Machine learning model better detects woody breast in chicken
Using hyperspectral imaging with machine learning raised accuracy of detection in chicken meat to 95%.
While “woody breast” can mean a chewier chicken sandwich for consumers, for the industry it can mean up to $200 million annual yield loss.
Work done by the Arkansas Agricultural Experiment Station is not only making woody breast easier to detect in chicken meat but is accurate up to 95% of the time.
The development could help improve quality assurance and customer confidence in one of Arkansas’ most economically important agricultural products. What allows researchers to see inside the meat is a combination of a hyperspectral camera, which examines the meat through various energy wavelengths, and machine learning to interpret what the camera sees.
“We’ve been able to improve accuracy of detection of woody breast by utilizing machine learning to analyze complex data from images with a hyperspectral camera,” said Dongyi Wang, an assistant professor in the biological and agricultural engineering department for the experiment station, the research arm of the University of Arkansas System Division of Agriculture.
“The next step will be trying to integrate the system online and make this beneficial for stakeholders,” Wang said, noting that this specific application of image analysis had not been done before.
Loss in premium meat
Woody breast meat is harder and chewier than normal chicken breast, but it is still safe to eat, according to Casey Owens, professor of poultry processing and products for the Arkansas experiment station and a co-author of the study. When detected by processers, either by people or computer-assisted imaging technology, she said the meat is diverted from whole-breast packaging for further processing into products including chicken nuggets and patties.
The loss in premium as a whole-muscle product accounts for yield loss as high as $200 million in Arkansas and over $1 billion in direct and indirect costs annually across the U.S. poultry industry, Owens added. Up to 20% of chicken breast meat can have the defect, which is more common in larger birds of 8-9 lb. versus 6-7 lb. birds.
Hyperspectral imaging
Hyperspectral imaging is a rapid, non-invasive way to capture detailed data about objects and their composition. This data can be used to classify food products according to food quality, consumer preferences and other product requirements.
But hyperspectral images come with tons of data. That’s where machine learning comes in.
Chaitanya Pallerla, a food science graduate student who has been working on the project for the past two years with Wang as his adviser, said the new machine learning model is called NAS-WD. When correlated with known data about the “woodiness” of chicken breasts, the model allows for deeper and wider analysis of hyperspectral images to identify the defect.
“In hyperspectral imaging, there are common machine learning models being used, but we were able to develop a new model that could be well suited for correlating more than two variables,” Pallerla said. “We kind of took two different models, made a few changes and put them together to detect patterns better and correlate the hyperspectral data with hardness of the chicken meat.”
The results of their research were published in the journal Artificial Intelligence in Agriculture under the title “Neural network architecture search enabled wide-deep learning (NAS-WD) for spatially heterogenous property awarded chicken woody breast classification and hardness regression.”
The results showed that NAS-WD can classify three woody breast defect levels with an overall accuracy of 95%, outperforming the traditional models like the Support Vector Machine and Multi-Layer Perception, which offered accuracy of 80% and about 73%, respectively.
Wang said the study provides an example of how to use new algorithms to mine data and dig into key information.

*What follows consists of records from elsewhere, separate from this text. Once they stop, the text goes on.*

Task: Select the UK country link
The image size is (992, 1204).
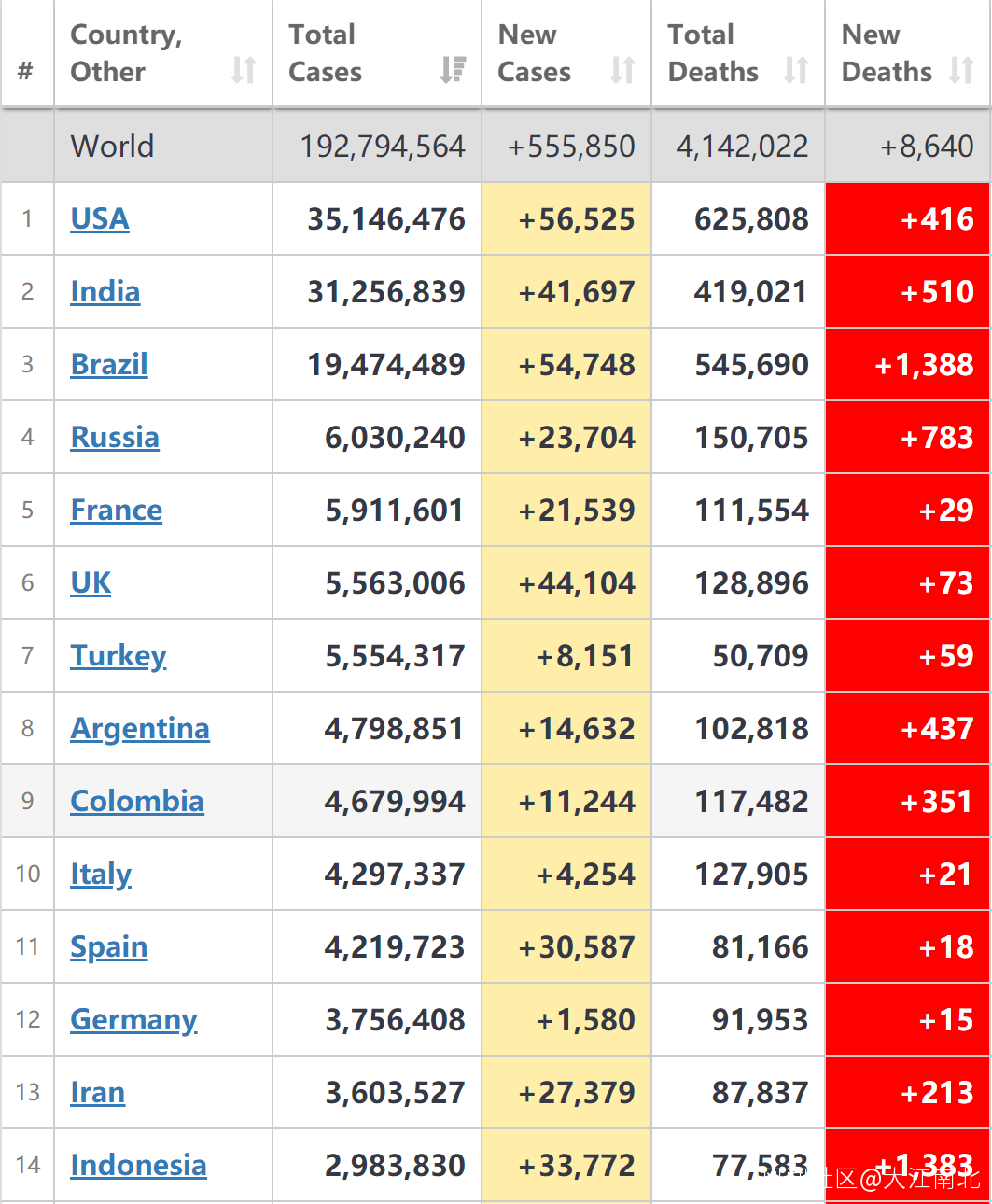Action: pos(91,582)
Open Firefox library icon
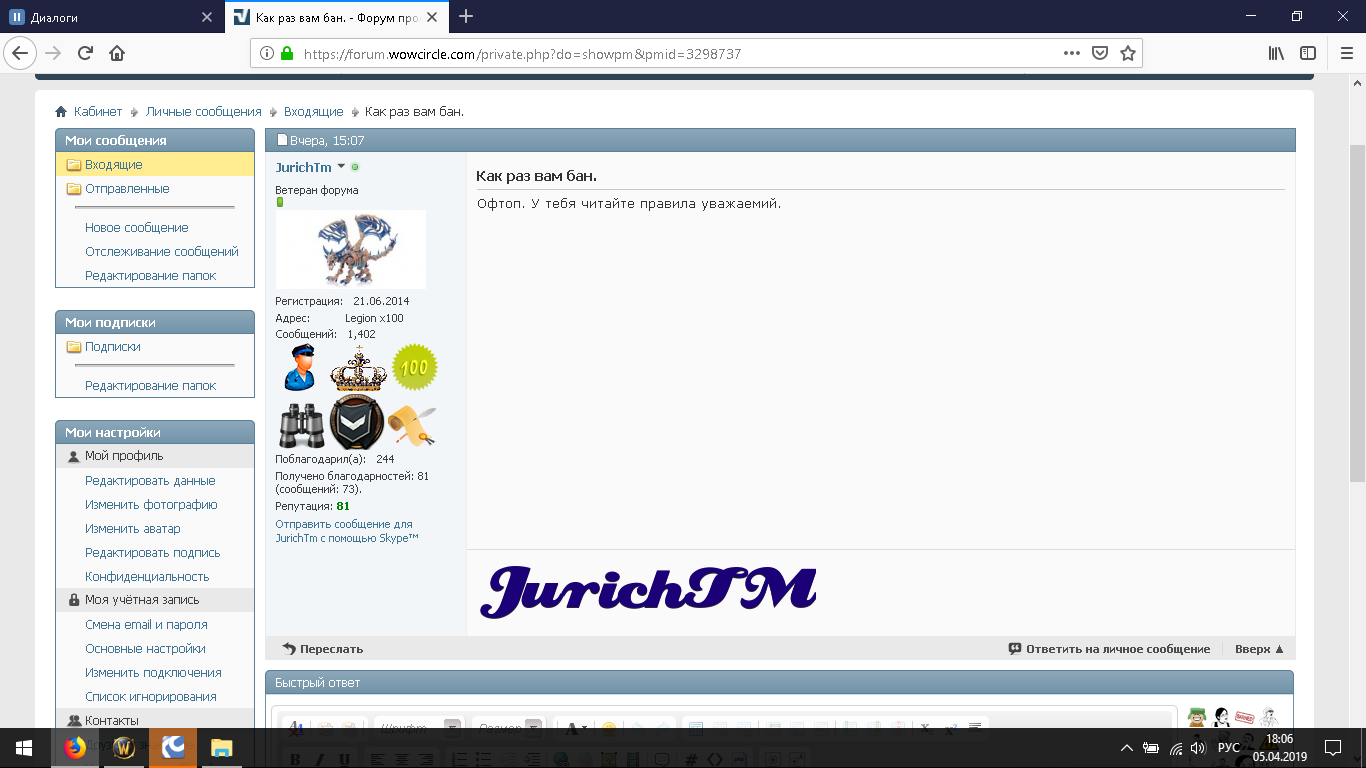 [1276, 54]
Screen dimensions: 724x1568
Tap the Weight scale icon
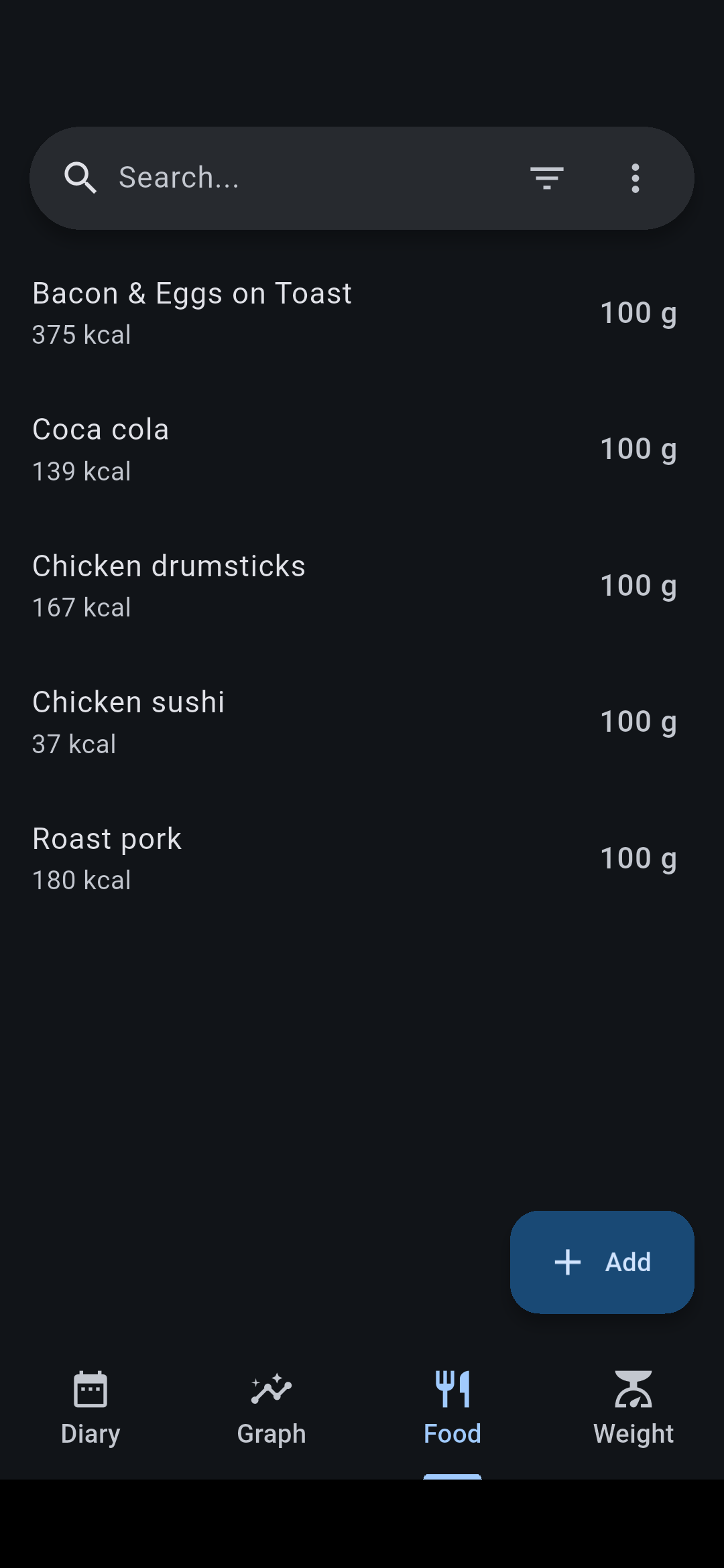tap(634, 1389)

The form of hyperspectral imaging used in the research is called “push broom,” which takes an image of several objects once every 40 seconds. In comparison, a more common industry method called “snapshot” takes an image of individual objects as fast as every 30 milliseconds. The snapshots have a lower resolution than the push broom method, but software upgrades may one day provide higher resolution for the snapshot images, Pallerla said.
Wang said his team is working on deploying this technology in the real-time system.
The study was supported in part by the Agriculture and Food Research Initiative (project award numbers 2023-70442-39232 and 2024-67022-42882) from the U.S. Department of Agriculture’s National Institute for Food & Agriculture.